CHALLENGE → Rewrite the records from the line containing "Tap the Race label" through the line containing "This screenshot has width=797, height=1031. tap(740, 753)", inclusive, as a numbered list, dropping the blank lines.

* Start RAW RECORDS *

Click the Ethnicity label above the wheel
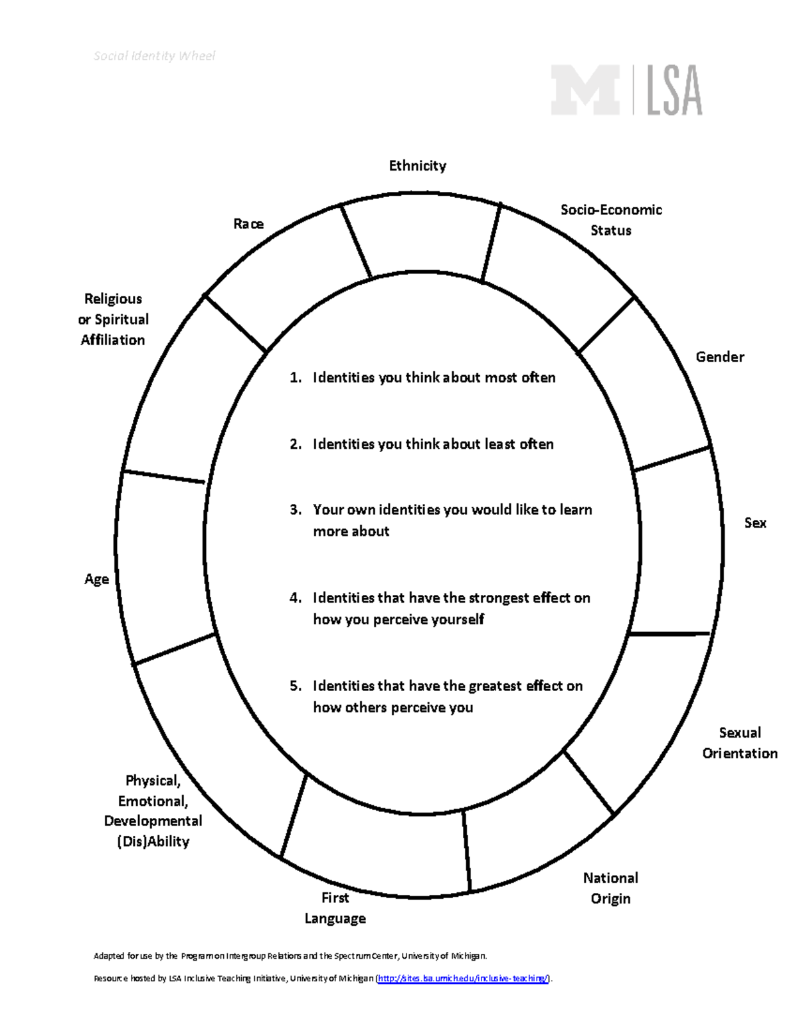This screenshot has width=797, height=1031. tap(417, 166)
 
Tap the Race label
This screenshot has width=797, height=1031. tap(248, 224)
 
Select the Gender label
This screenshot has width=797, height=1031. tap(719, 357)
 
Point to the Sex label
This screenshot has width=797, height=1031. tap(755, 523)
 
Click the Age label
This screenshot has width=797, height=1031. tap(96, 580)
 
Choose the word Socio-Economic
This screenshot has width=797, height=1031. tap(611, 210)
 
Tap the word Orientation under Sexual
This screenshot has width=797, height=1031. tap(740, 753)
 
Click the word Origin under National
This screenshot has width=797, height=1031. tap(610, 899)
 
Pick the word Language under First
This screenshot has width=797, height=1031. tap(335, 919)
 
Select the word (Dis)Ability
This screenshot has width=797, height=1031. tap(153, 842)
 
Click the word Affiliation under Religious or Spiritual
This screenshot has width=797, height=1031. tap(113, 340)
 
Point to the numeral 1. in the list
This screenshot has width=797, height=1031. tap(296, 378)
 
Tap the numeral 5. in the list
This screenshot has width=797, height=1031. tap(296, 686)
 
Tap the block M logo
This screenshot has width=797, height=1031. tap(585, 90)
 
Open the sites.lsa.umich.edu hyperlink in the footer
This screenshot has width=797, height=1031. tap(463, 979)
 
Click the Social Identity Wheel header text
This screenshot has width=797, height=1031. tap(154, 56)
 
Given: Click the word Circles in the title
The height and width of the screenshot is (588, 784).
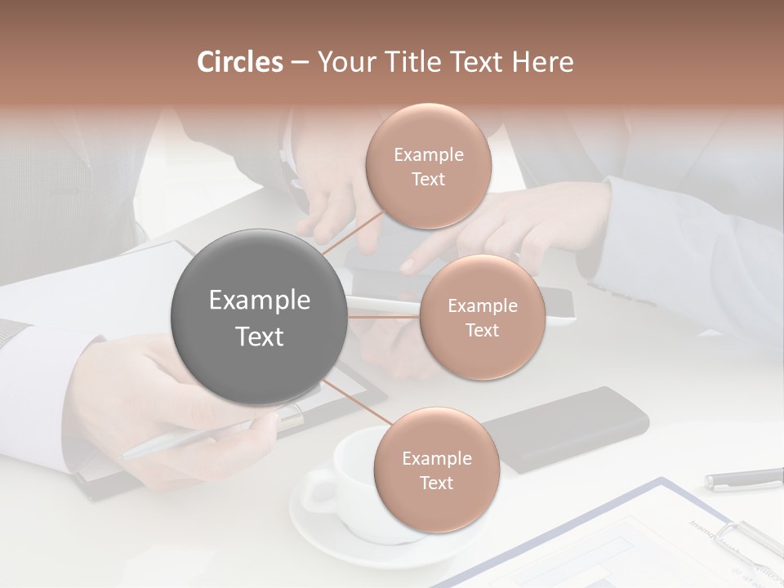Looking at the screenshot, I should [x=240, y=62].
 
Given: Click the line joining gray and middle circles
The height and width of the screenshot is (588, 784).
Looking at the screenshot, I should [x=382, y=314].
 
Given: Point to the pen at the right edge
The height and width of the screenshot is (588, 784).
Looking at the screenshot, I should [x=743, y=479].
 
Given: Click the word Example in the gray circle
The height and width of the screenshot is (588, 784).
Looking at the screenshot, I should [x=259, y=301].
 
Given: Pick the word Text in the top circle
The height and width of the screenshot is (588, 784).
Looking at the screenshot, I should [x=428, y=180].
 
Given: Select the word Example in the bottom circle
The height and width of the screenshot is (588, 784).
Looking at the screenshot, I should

* End RAW RECORDS *

SOLUTION TO THIS PROBLEM →
1. Tap the Race label
2. This screenshot has width=797, height=1031. tap(248, 224)
3. Select the Gender label
4. This screenshot has width=797, height=1031. tap(719, 357)
5. Point to the Sex label
6. This screenshot has width=797, height=1031. tap(755, 523)
7. Click the Age label
8. This screenshot has width=797, height=1031. tap(96, 580)
9. Choose the word Socio-Economic
10. This screenshot has width=797, height=1031. tap(611, 210)
11. Tap the word Orientation under Sexual
12. This screenshot has width=797, height=1031. tap(740, 753)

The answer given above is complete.